The average particle diameter 0. 8 m of F e ₃ 0 ₄ powder 50 mass _^0/0, the average particle diameter of 5 C r powder 7.9 wt% of m, and types shown in Table 7, the amount of the third metal powder a powder was added, 6 5% phenol resin aqueous solution 1 2 wt ° / _0, to prepare a dispersing agent (CMC) 2% by weight slurry of compounding proportions on 100 wt% by adding water. Using this slurry, a polyurethane foam having a thickness of 15 mm and a pore diameter of 500 m was impregnated and applied, and excess slurry was squeezed out with a metal roll and removed. Then, it was dried at 120 ° C for 10 minutes in air. Next, the mixture is heated at 700 ° C for 25 minutes in an N ₂ atmosphere to form a carbonized resin and a FeCr composite oxide, and further heated at 180 ° C for 30 minutes in a vacuum with an oxygen partial pressure of 0.5 Torr. Performing reduction sintering to obtain a metal porous body of the FeCr alloy containing the third metal component. Was. The completed porous metal body was evaluated in the same manner as in the previous example. Table 8 shows the results.

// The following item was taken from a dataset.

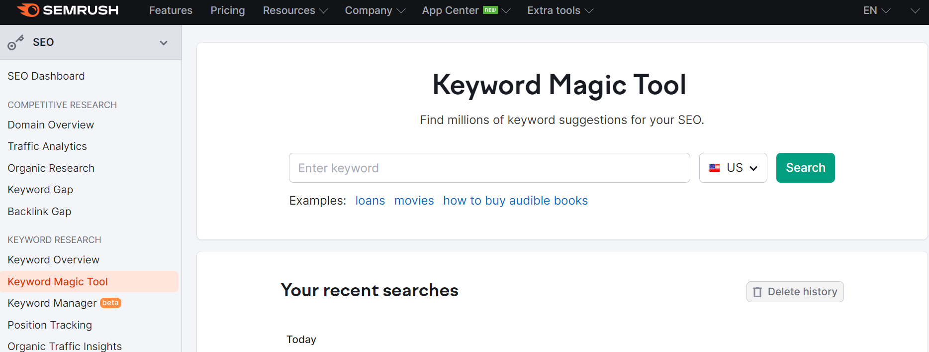Click the trash icon in Delete history
The image size is (929, 352).
click(x=757, y=292)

 The porous metal thus produced had a pore size of 400.

Table 7

Table 8

 Table 8

From the results in Tables 7 and 8, it is possible to modify the porous Fe metal alloy by adding a third metal to the porous metal.If the amount does not greatly affect the composition, the third metal can be used. It does not affect the physical properties, mechanical strength, and heat resistance, but it can be seen that by increasing the third component, properties such as heat resistance and + 3-point bending strength can be improved.

 (Example 5)

 Regarding Sample No. 24 used in Example 4, a slurry was prepared in which the amounts of the metal oxide and the resin component were changed. Only the amount of the phenol resin in the slurry among the resin components was changed. The other component compositions were the same as sample No. 24.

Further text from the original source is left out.